SWAN, Circuit Judge.
This is an appeal from an order dismissing a writ of habeas corpus. The writ was taken out to test the validity of the detention of the relatrix under a warrant issued by the Secretary of Labor ordering her deportation to Poland. She is of the Ukrainian race, was born in Poland in 1904, and left that country for Havana, Cuba, in 1923. There she resided for eleven years, and there she was married in 1927 to a Pole by whom she has three children. In 1929 her husband deserted her and returned with the children to Poland, where he subsequently deserted the children. His present whereabouts are unknown to the relatrix. The children are living with her brother in Poland. Her mother and three sisters also live there. In September, 1934, she came from Havana as a stowaway on an unnamed vessel and surreptitiously entered this country at the port of New York. She was taken into custody in 1937 under a departmental warrant of arrest and was given a hearing by an immigrant inspector on charges of entering illegally as a stowaway and without an immigration visa. These charges were proven by her own admissions, and deportation to Poland at government expense was recommended. The inspector's findings and recommendation were approved by the board of review, with the further recommendation that the relatrix be given permission to depart at her own expense to any country of her choice except contiguous territory or adjacent islands. See 8 U.S.C.A. § 180(b). The warrant of deportation so provided. She sought leave to return at her own expense to Cuba for the purpose of sending for her children and reestablishing her home there; but the board of review refused to modify its decision.

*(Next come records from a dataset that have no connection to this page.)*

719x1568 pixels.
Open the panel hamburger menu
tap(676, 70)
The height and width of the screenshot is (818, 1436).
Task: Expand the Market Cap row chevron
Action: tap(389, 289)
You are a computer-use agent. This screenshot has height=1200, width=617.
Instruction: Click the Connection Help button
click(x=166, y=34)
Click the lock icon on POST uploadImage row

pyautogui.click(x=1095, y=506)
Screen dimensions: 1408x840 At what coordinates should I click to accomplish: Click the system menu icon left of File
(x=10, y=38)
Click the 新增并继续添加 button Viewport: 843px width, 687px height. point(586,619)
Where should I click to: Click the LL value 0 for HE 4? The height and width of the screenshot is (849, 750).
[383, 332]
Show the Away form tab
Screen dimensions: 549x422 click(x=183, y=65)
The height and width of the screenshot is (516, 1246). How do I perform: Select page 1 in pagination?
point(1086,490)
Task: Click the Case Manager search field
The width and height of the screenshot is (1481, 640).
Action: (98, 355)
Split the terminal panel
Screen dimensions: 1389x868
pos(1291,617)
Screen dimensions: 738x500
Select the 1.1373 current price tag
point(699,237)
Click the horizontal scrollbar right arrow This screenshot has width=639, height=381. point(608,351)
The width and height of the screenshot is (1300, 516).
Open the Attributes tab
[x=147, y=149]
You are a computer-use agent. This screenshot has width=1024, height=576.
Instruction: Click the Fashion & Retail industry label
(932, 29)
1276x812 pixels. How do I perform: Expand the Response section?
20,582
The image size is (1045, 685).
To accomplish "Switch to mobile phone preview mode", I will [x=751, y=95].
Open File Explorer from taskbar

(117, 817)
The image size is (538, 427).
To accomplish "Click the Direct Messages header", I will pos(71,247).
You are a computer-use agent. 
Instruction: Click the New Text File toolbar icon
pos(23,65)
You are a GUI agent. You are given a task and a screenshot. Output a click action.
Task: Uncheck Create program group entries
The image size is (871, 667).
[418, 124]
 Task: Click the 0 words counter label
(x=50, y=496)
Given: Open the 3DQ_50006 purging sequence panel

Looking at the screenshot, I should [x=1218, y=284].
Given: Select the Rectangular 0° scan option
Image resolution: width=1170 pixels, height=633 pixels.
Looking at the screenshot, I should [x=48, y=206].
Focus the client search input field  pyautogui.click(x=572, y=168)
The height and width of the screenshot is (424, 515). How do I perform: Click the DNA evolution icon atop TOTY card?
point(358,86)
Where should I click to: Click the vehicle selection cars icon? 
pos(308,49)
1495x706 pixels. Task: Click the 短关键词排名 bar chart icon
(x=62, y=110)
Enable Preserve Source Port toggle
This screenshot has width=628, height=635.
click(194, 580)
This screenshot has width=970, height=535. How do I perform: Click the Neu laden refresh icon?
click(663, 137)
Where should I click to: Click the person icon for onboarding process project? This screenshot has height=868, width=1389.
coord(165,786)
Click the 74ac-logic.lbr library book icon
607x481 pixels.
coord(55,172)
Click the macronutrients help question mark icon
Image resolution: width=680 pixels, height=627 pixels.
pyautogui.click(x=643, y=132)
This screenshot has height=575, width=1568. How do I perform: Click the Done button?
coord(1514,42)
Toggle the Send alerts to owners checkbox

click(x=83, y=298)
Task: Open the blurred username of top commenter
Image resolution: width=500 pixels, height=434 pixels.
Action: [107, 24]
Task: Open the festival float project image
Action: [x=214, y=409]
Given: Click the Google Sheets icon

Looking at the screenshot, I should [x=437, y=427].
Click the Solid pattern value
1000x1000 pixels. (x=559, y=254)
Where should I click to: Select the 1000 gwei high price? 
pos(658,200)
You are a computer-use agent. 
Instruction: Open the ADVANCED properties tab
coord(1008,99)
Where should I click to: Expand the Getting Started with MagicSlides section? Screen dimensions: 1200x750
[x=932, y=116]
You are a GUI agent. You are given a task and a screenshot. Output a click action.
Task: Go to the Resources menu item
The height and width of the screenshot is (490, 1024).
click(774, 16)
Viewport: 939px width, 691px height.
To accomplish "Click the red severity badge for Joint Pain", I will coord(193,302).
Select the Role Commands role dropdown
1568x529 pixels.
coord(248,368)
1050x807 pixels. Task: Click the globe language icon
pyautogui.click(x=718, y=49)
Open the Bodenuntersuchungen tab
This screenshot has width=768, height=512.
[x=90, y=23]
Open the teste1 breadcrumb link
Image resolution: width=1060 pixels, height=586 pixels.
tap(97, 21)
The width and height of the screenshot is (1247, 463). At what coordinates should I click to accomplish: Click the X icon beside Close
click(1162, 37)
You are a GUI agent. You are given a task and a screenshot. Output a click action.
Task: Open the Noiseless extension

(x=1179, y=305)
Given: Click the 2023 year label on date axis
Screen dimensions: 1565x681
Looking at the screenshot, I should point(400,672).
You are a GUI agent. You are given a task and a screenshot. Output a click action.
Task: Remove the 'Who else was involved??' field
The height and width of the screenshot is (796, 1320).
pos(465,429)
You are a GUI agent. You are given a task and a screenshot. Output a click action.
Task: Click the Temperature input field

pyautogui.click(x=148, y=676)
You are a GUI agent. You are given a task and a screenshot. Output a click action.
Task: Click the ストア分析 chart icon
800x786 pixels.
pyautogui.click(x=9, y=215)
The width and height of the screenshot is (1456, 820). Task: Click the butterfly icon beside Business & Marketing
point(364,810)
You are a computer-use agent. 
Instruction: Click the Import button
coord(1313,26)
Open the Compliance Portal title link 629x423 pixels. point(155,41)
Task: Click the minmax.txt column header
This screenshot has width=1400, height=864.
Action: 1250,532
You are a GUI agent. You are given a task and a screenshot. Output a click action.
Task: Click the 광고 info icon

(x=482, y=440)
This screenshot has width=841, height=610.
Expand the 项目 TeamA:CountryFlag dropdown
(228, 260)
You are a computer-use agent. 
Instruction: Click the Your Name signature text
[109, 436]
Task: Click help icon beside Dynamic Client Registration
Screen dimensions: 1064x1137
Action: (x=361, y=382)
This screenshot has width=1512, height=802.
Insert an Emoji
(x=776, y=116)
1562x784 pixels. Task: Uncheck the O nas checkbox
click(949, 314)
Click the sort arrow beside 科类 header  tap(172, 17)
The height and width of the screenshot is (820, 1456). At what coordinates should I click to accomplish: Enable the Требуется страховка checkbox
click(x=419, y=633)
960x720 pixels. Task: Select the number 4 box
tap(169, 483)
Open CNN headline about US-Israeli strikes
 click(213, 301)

The appellant admits that she is subject to deportation, but contends that it was an abuse of discretion for the Secretary of Labor to deny her application for voluntary departure to Cuba as the country of her choice. It may well be doubted whether there is ever power in the court to control the exercise of discretion by the Secretary in respect to the country to which a deportable alien may be permitted to depart voluntarily. See United States ex rel. Giletti v. Commissioner, 2 Cir., 35 F.2d 687, 688; Ex parte Panagopoulos, 3 F.Supp. 222, D.C.,S.D.Calif. But even assuming such power to exist in a proper case, no abuse of discretion is apparent on this record. The possibility that the alien might again attempt an illegal entry would seem enough, in the exercise of a sound discretion, to justify the denial of her request to be allowed to depart voluntarily to a country so near our shores as Cuba.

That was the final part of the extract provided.